**Consigne 1**
Reproduisez à l'identique le passage de l'article sur le différend algéro-marocain qui commence par « Il faut dire » et se termine par « les deux pays. ».
**Consigne 2**
Traduisez en anglais cette phrase de l'article sur le différend algéro-marocain : « Il faut dire que rien dans l’histoire récente ne démontre une quelconque volonté sérieuse de rapprochement. »

Algérie-Maroc : un différend qui n’a que trop duré
Par Akram Belkaïd -OPINION 4/10/2008,
« Le roi Mohammed VI peut toujours demander la réouverture de la frontière terrestre entre l’Algérie et le Maroc. Elle le sera quand nous l’aurons décidé et quand toutes les conditions seront réunies ». Cette confidence faite à Paris par un haut responsable algérien en marge du sommet de l’Union pour la Méditerranée de juillet dernier, résume bien l’état des relations algéro-marocaines. Officiellement, les deux pays sont « frères » et leurs dirigeants rappellent avec constance « les combats et les sacrifices communs contre le colonialisme français. » De même, l’Union du grand Maghreb arabe demeure un thème récurrent dans les discours même si elle est en totale déshérence depuis sa création en 1989 (*). En réalité, c’est une paix froide pour ne pas dire une hostilité larvée qui oppose dirigeants algériens et marocains. Comme le note l’historien Benjamin Stora qui a consacré un essai sur ce sujet, « l’invocation ritualisée du ‘grand Maghreb’ camoufle, de plus en plus mal, l’inertie des responsables nord-africains pour construire réellement, une unité économique et politique (**). »
Il faut dire que rien dans l’histoire récente ne démontre une quelconque volonté sérieuse de rapprochement. Depuis l’indépendance de l’Algérie en 1962, deux brefs conflits armés ont même opposé l’Armée nationale populaire algérienne (ANP) et les Forces armées royales marocaines (FAR). Le premier, plus connu sous le nom de « Guerre des sables », a eu lieu en octobre 1963, et portait sur un différend frontalier. Le second est intervenu en février 1976 quelques semaines après le coup d’envoi de la Marche Verte où plus de 350.000 volontaires répondant à l’appel du roi Hassan II sont partis d’Agadir pour investir l’ex-Sahara espagnol revendiqué par le Maroc. Le statut de ce territoire de 266.000 km2 appelé désormais Sahara Occidental est d’ailleurs considéré comme la raison principale des mauvaises relations entre les deux pays.
Côté marocain, on considère que le Front Polisario, qui revendique l’indépendance du Sahara et a proclamé en 1976 la République arabe sahraouie démocratique ou RASD, est une « création » de l’Algérie. A l’inverse, à Alger, on estime que cette question relève de la justice internationale, que le Polisario est un acteur légitime et que le peuple sahraoui a le droit à l’autodétermination sous l’égide de l’ONU. A Rabat comme à Alger, on rejette les arguments du voisin, ce qui alimente de manière régulière des campagnes de presse haineuses. Et dans les colloques et rencontres consacrées au Maghreb ou à la Méditerranée, il est de bon ton pour les personnalités des deux pays de déplorer l’inexistence d’un Maghreb économiquement intégré. Mais rares sont celles qui conviennent, du moins en public, que le dossier du Sahara occidental est un alibi bien commode pour les deux régimes. C’est pourtant le cas.
Au Maroc, le conflit saharien et le bras de fer avec l’Algérie ont très tôt servi à occuper une armée qui, dans les années 1970, avait tenté de renverser la monarchie à au moins deux reprises. De même, le Sahara est-il un thème fédérateur qui a toujours bridé l’opposition politique marocaine, l’obligeant même à être plus nationaliste que le roi en dénonçant les rares initiatives conciliatrices de Hassan II. Aujourd’hui encore, alors qu’une partie de la population marocaine commence à se demander si Mohammed VI est bien le roi du changement, « le retour des provinces sahraouies dans le giron national » est un slogan qui permet de resserrer les rangs.

**Données fournies**

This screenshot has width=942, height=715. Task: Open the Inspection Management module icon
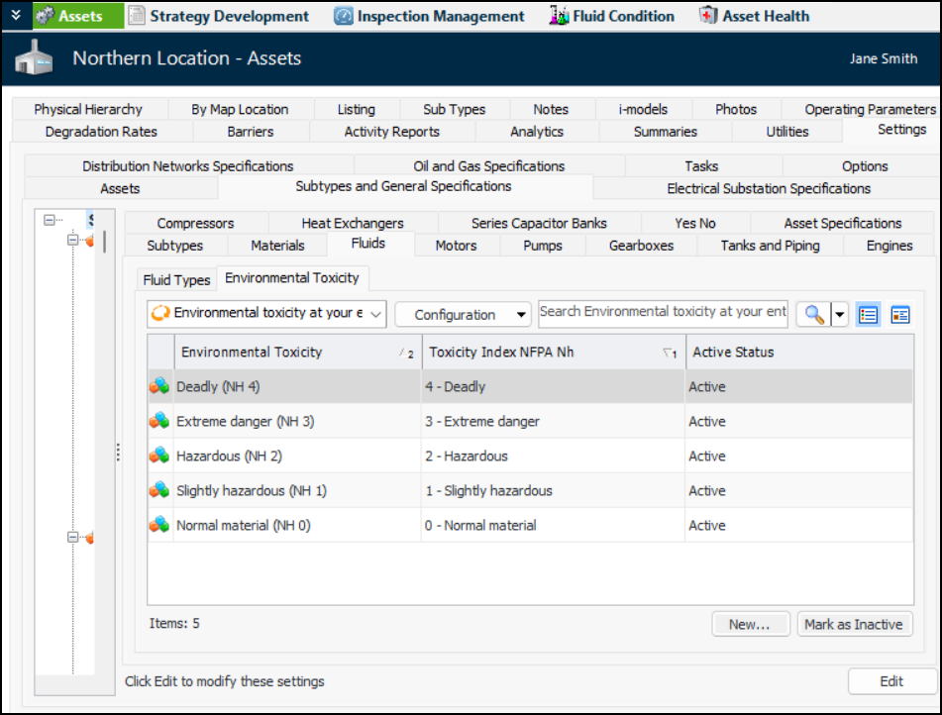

---

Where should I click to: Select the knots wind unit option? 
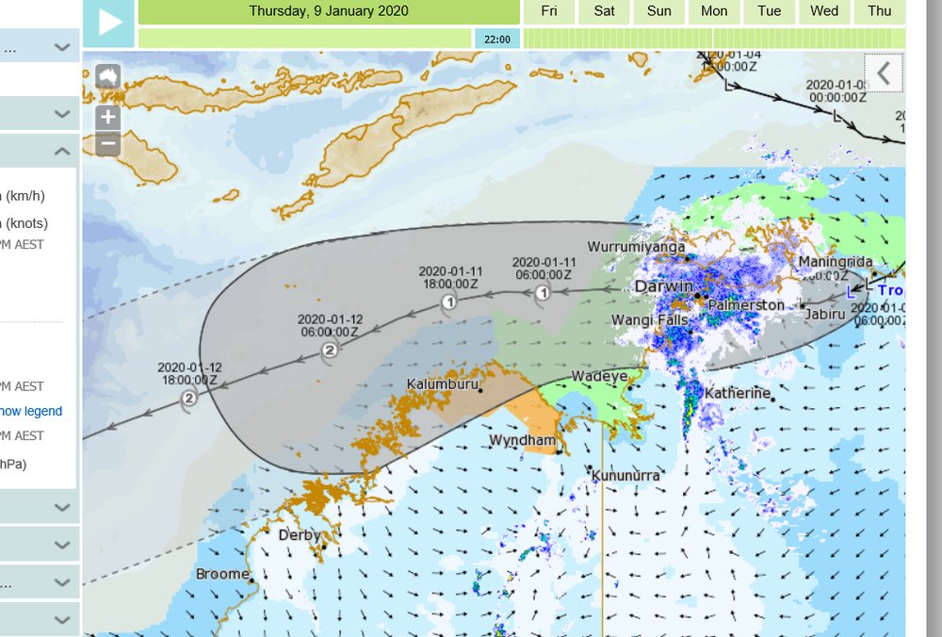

==

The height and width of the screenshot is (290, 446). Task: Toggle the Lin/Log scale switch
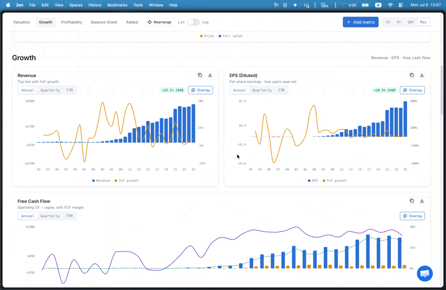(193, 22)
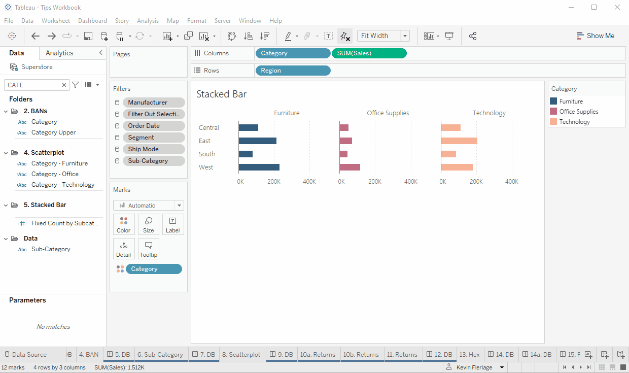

**Résultat attendu 1**
Il faut dire que rien dans l’histoire récente ne démontre une quelconque volonté sérieuse de rapprochement. Depuis l’indépendance de l’Algérie en 1962, deux brefs conflits armés ont même opposé l’Armée nationale populaire algérienne (ANP) et les Forces armées royales marocaines (FAR). Le premier, plus connu sous le nom de « Guerre des sables », a eu lieu en octobre 1963, et portait sur un différend frontalier. Le second est intervenu en février 1976 quelques semaines après le coup d’envoi de la Marche Verte où plus de 350.000 volontaires répondant à l’appel du roi Hassan II sont partis d’Agadir pour investir l’ex-Sahara espagnol revendiqué par le Maroc. Le statut de ce territoire de 266.000 km2 appelé désormais Sahara Occidental est d’ailleurs considéré comme la raison principale des mauvaises relations entre les deux pays.

**Résultat attendu 2**
It must be said that nothing in recent history shows any serious desire for rapprochement.